La Foire aux serpents

(A Feast of Snakes)

  1. Pour qui sont ces serpents qui sifflent sur Mystic ?

    Mystic, Géorgie. Dans cette petite ville des Etats-Unis, on s'apprête à organiser l'immanquable foire aux Crotales. Le programme des réjouissances : combats de chiens, chasses aux serpents et élection de Miss Mystic à Sonnette. Il s'agit de la douzième édition de la fête. Sera-t-elle semblable aux précédentes ? Non. Un point est certain : les participants à cette bringue n'oublieront pas cette session.

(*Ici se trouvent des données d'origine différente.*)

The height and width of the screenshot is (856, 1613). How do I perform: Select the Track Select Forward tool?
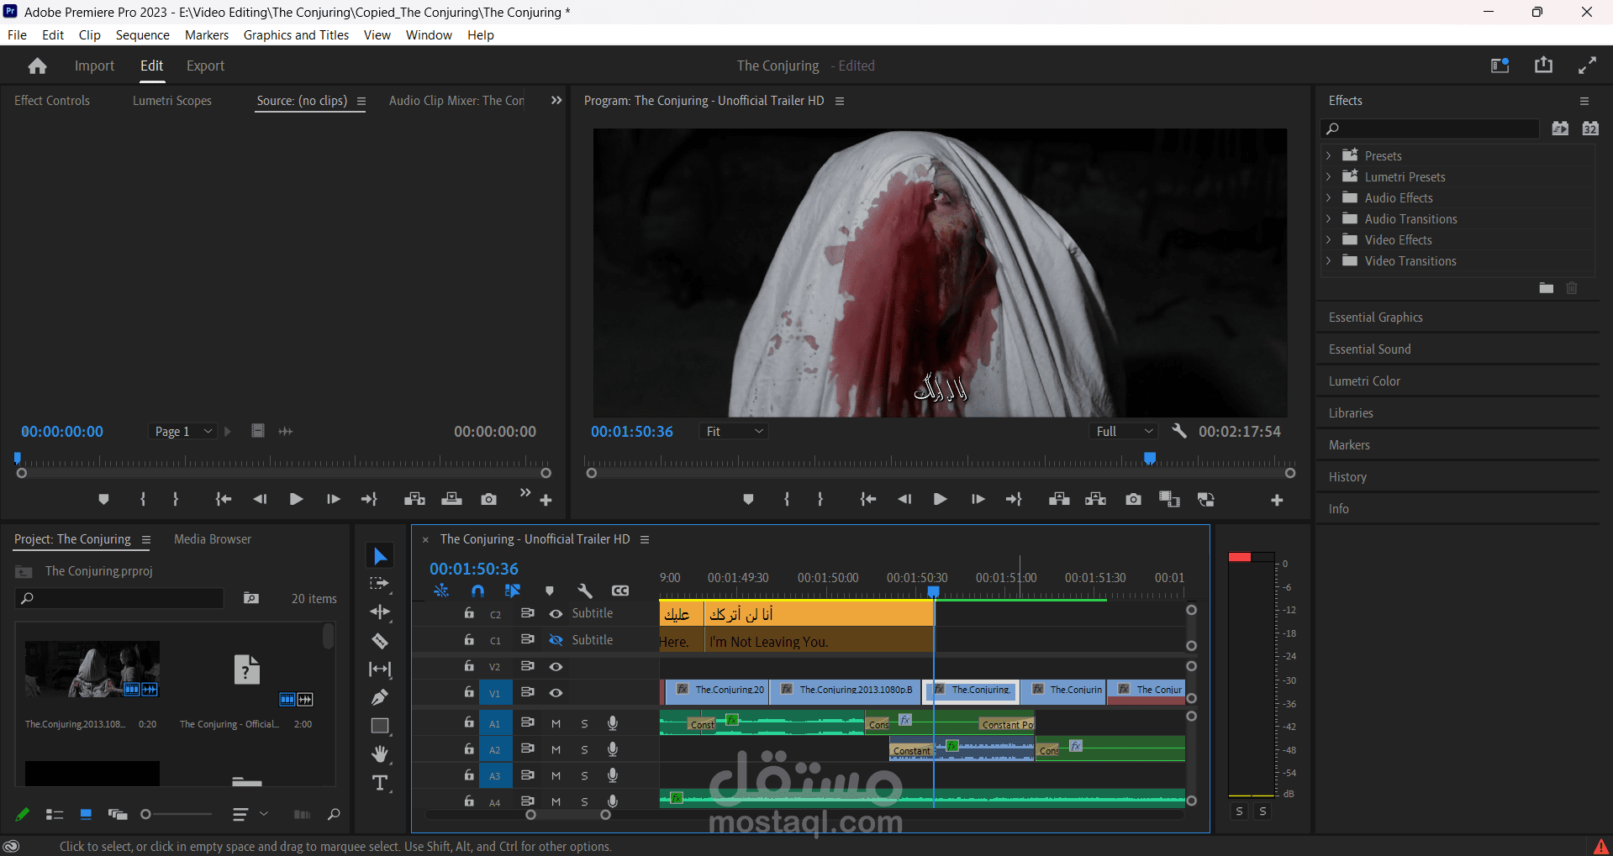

    Harry Crews, l'auteur du troublant et fiévreux Chanteur de Gospel, n'a pas son pareil pour décrire des individus en marge, déboussolés, à la fois pathétiques et inquiétants. Un shérif obsédé sexuel à la patte de bois, un entraîneur de molosses de combat un peu trop instable, des haltérophiles prêts à tout pour rigoler, des majorettes à la langue bien pendue... Et bien évidemment, des serpents. Par dizaines, par centaines. D'apparat, constrictors, venimeux. Colonisant les collines, bringuebalés dans les camions des touristes venus exhiber leurs chers animaux de compagnie. Le récit prend lentement forme, plantant le décor et les protagonistes, avec la langueur d'une reptation. Certes, le roman prend son temps, insiste sur des points qui pourront paraître à certains lecteurs bien négligeables, mais la langue d'Harry Crews est un véritable régal, mélangeant poésie et argot, finesse et stupre, délicatesse et férocité. Et puis il y a les ultimes pages. Choquantes. Aussi subites que la détente d'un serpent qui passe à l'action. Un final en deux temps, cruel, sanguinaire. Un pur paradoxe : on pouvait s'attendre à cet épilogue, mais sa brutalité le rend presque inattendu.

    La foire aux serpents est donc un roman noir de très grande qualité. Il louvoie, hypnotise par son apparent engourdissement, avant d'attaquer. Le livre est métaphorique à bien des égards, et sa structure l'est autant. Vous aurez été prévenus.